The Pirate Song - the Sea Shanty
The term 'Sea Shanty' might originate from the French worded 'chanter' meaning to sing resulting in the chanty or shanty. However, the pirate song was chanted, rather than sung so this might also have been associated with the meaning. There were different kinds of pirate song or sea shanties.
- The 'Capstan Shanty' or pirate song accompanied raising the anchor of the pirate ship
- The 'Short Drag Shanty' or pirate song accompanied raising the masthead or trimming the sails of the pirate ship
- The 'Halyard Shanty' or pirate song accompanied raising the heavy sails of the pirate ship ( Sails hung from wooden cross-pieces called yards - thus haul -yards or the Halyard shanty
- The 'Windlass Shanty' or pirate song also accompanied raising the anchor of the pirate ship
- The 'Pumping Shanty' or pirate song accompanied pumping out the water, emptying the bilge
- The 'Forecastle Shanty' or pirate song was sung in the quarters of the pirate crews. The appropriate pronunciation for this word is fo'ksul. The forecastle is the forward part of the main deck
- The 'Celebration Shanty' or pirate song were sung pirate ship to celebrate victories or great accomplishments during the voyage of the pirate
The Pirate Song - the Chantyman or Chanter
The Pirate Song, or sea shanty, was lead by a 'chantyman' or 'chanter' who chanted the words of the pirate song while the pirates performed an arduous task. The pirates joined in with the chorus of the pirate song by shouting the well known chorus lyrics back. The importance of the 'chantyman' is once again highlighted in the Pirate Code agreed by Bartholomew Roberts ( Black Bart ) and his pirate crew.

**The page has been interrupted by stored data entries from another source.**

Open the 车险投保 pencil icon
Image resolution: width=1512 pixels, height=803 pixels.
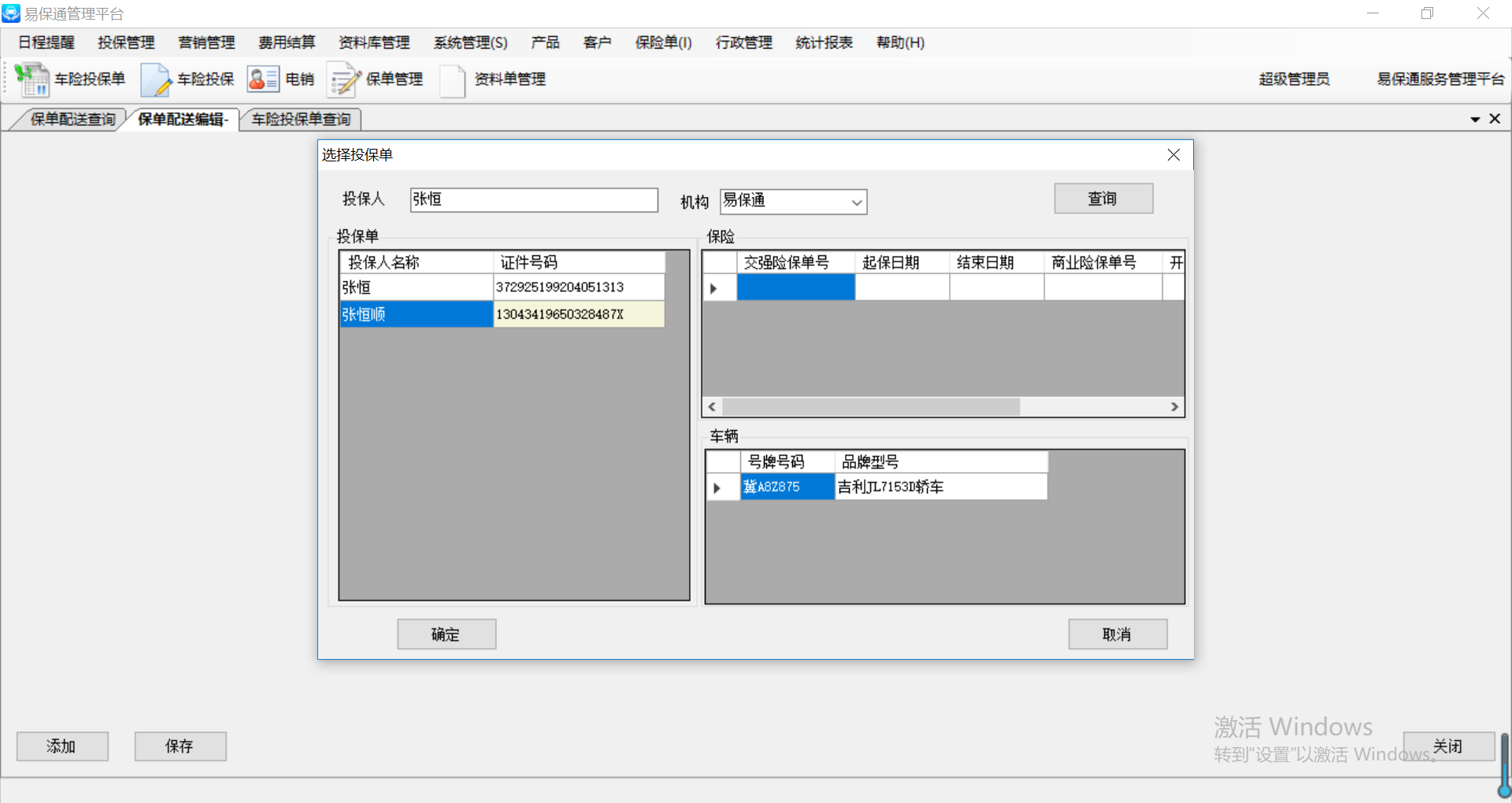point(155,80)
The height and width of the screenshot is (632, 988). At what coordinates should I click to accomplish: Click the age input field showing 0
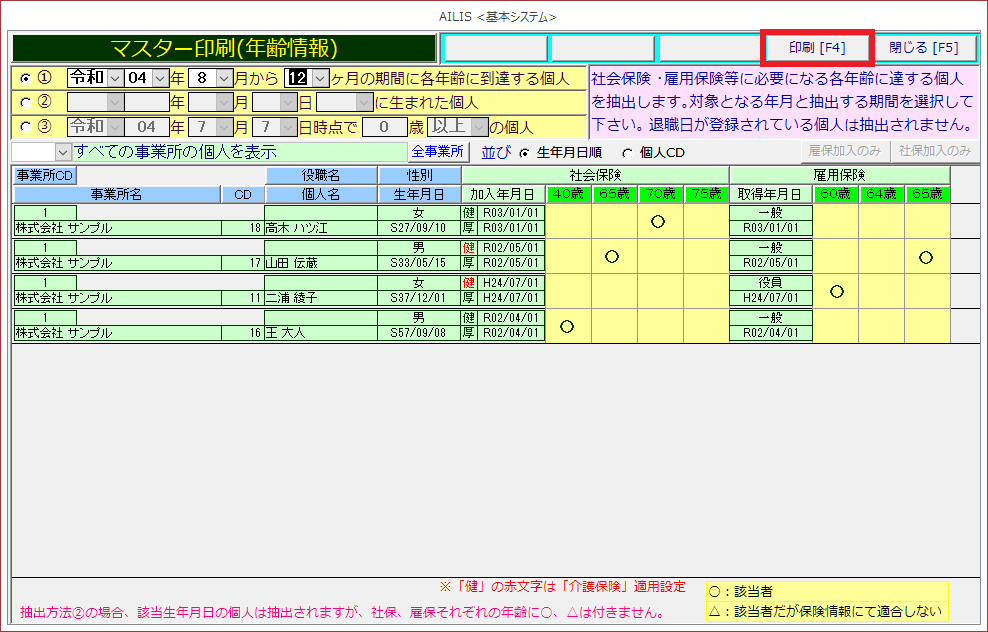tap(385, 127)
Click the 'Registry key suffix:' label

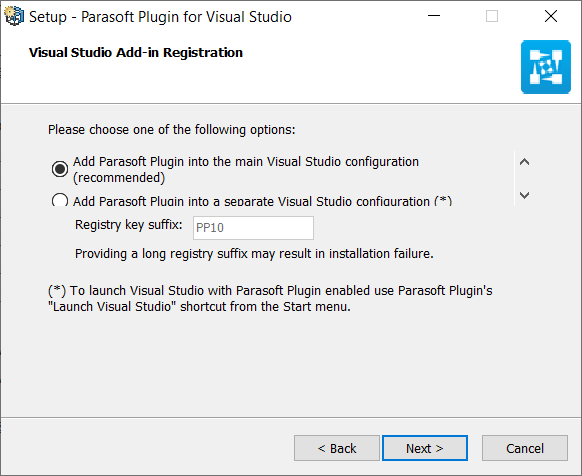pos(128,225)
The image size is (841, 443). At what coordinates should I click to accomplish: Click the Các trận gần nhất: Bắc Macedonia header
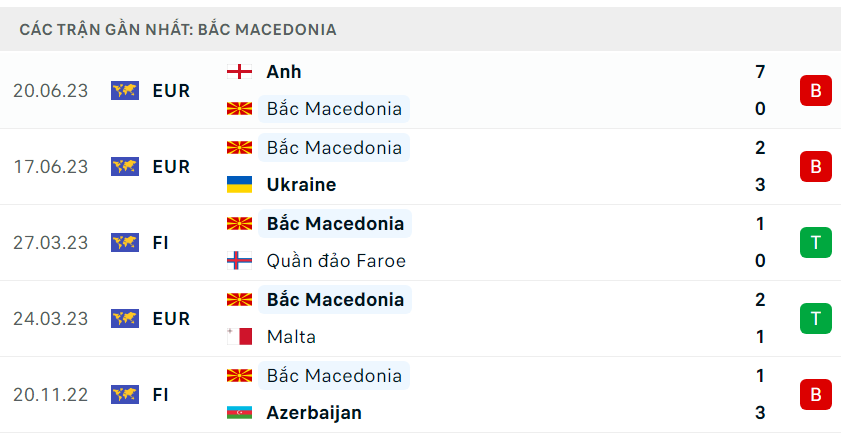pos(178,29)
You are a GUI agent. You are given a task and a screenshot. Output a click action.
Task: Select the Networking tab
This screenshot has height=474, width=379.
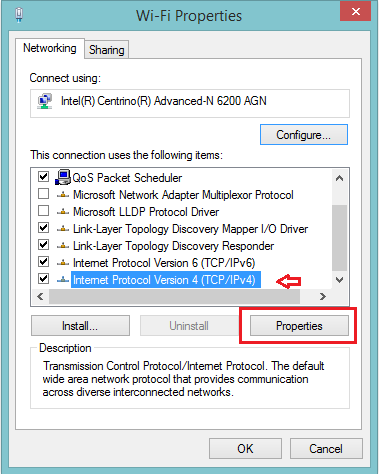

Article XI stated:
"The musicians shall have rest on the Sabbath Day only by right. The Pirate Song
On all other days by favour only."
The words and lyrics of the actual 'Pirate Song' are as follows:
The Pirate Song
To the mast nail our flag it is dark as the grave,
Or the death which it bears while it sweeps o'er the wave;
Let our deck clear for action, our guns be prepared;
Be the boarding-axe sharpened, the scimetar bared:
Set the canisters ready, and then bring to me,
For the last of my duties, the powder-room key.
It shall never be lowered, the black flag we bear;
If the sea be denied us, we sweep through the air.
Unshared have we left our last victory's prey;
It is mine to divide it, and yours to obey:
There are shawls that might suit a sultana's white neck,
And pearls that are fair as the arms they will deck.
There are flasks which, unseal them, the air will disclose
Diametta's fair summers, the home of the rose.
I claim not a portion: I ask but as mine
'Tis to drink to our victory - one cup of red wine.
Some fight, 'tis for riches - some fight, 'tis for fame:
The first I despise, and the last is a name.
I fight, 'tis for vengeance. I love to see flow,
At the stroke of my sabre, the life of my foe.
I strike for the memory of long-vanished years;
I only shed blood where another shed tears,
I come, as the lightning comes red from above,
O'er the race that I loathe, to the battle I love.